From bullit de peix, a seafarer’s stew, to sofrit payès or Ibiza’s rural dish par excellence, the burrida de ratjada, the ensalada de costras and the ever-popular aioli, traditional Ibizan cuisine is prepared with products from the land and sea, with hallmarks like black pork, lamb, sobrasada, John Dory, gerret, grouper, and red scorpion fish, in addition to red prawns, spiny lobster, pearly razorfish, sea cucumber, and most recently, the posidonia and salicornia, to say nothing of the figs, almonds, citrus fruit, and carob trees.

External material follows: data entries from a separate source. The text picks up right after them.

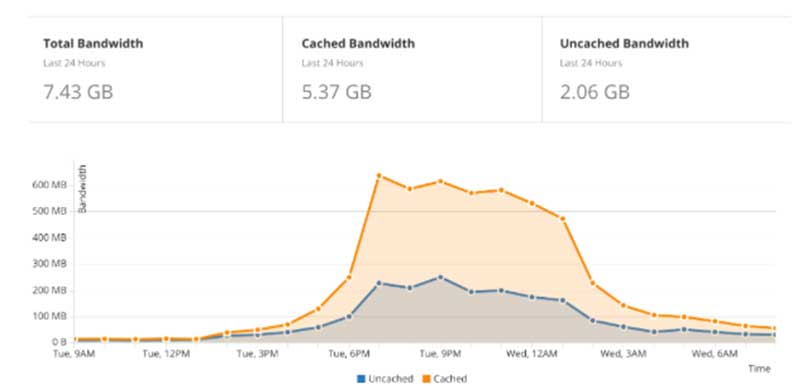807x391 pixels.
Task: Click the 500 MB y-axis label
Action: 52,211

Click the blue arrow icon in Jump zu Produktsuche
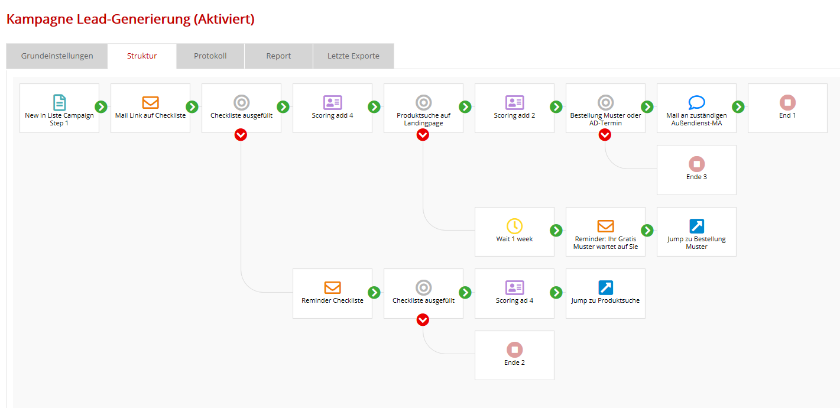[605, 287]
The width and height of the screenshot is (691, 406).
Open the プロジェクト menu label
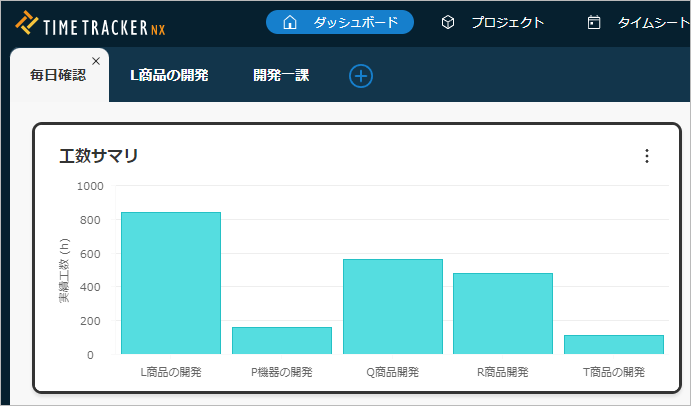508,22
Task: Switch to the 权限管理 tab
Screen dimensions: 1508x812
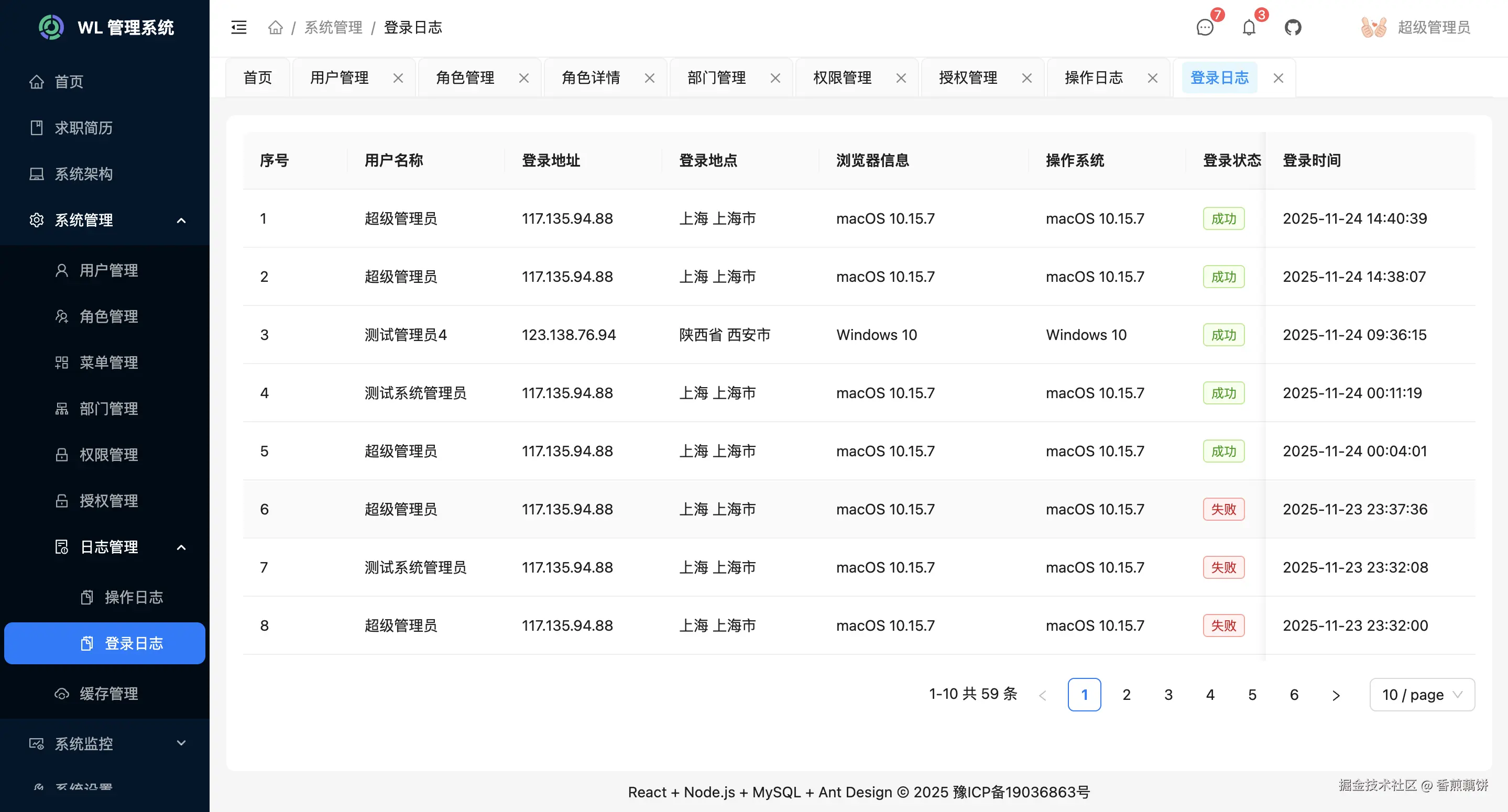Action: coord(842,78)
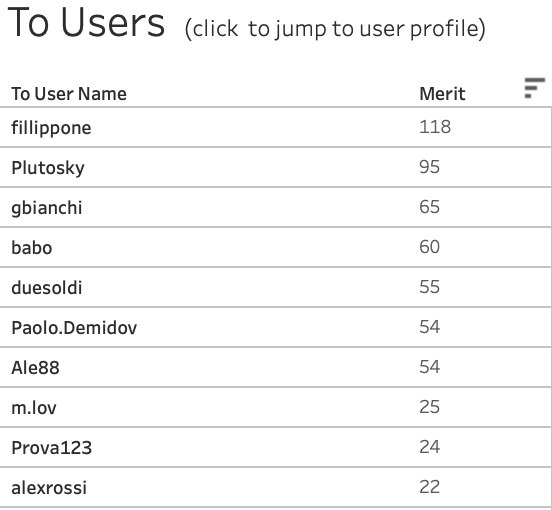Viewport: 552px width, 510px height.
Task: Jump to Prova123 profile
Action: coord(52,448)
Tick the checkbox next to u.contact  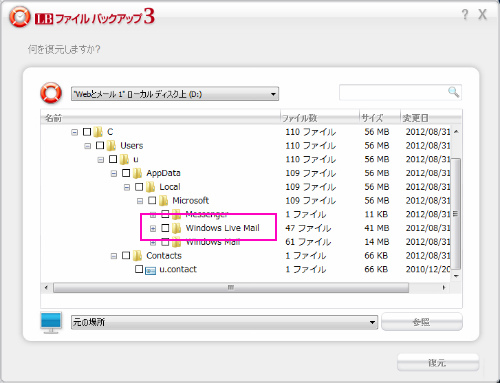point(139,269)
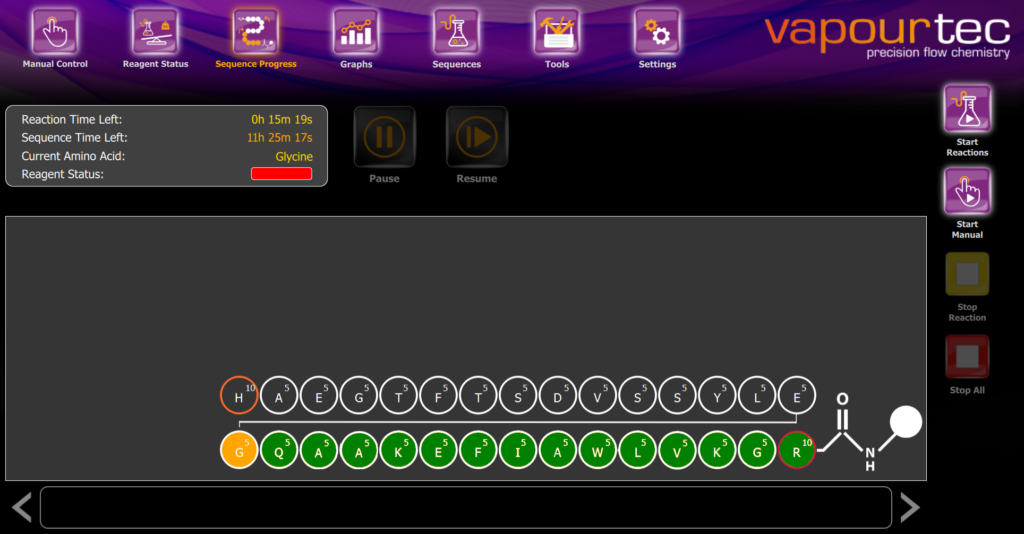Open Reagent Status panel icon
Image resolution: width=1024 pixels, height=534 pixels.
[x=155, y=32]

Exquisite, compelling, amazing, and local. In Ibiza, not only do people eat well, but gastronomy symbolises, above all, a respect for nature and roots. We share this philosophy at Café Montesol, a culinary space that focuses on Mediterranean cuisine prepared with local products, understood as an expression of authenticity and uniqueness that respects the balance of the ecosystem, the protection of the biosphere, the ethical commitment to the island’s producers, articulated in dishes like Porc Negre and boletus rice, Ibizan cheese flan with candied figs, red scorpion fish à la Montesol and flame-grilled grouper with red Ibizan potatoes, among other succulent options. Enjoy a symphony of Ibizan flavours at Café Montesol 365 days/year with the best examples of the label Vi de la Terra d’Eivissa.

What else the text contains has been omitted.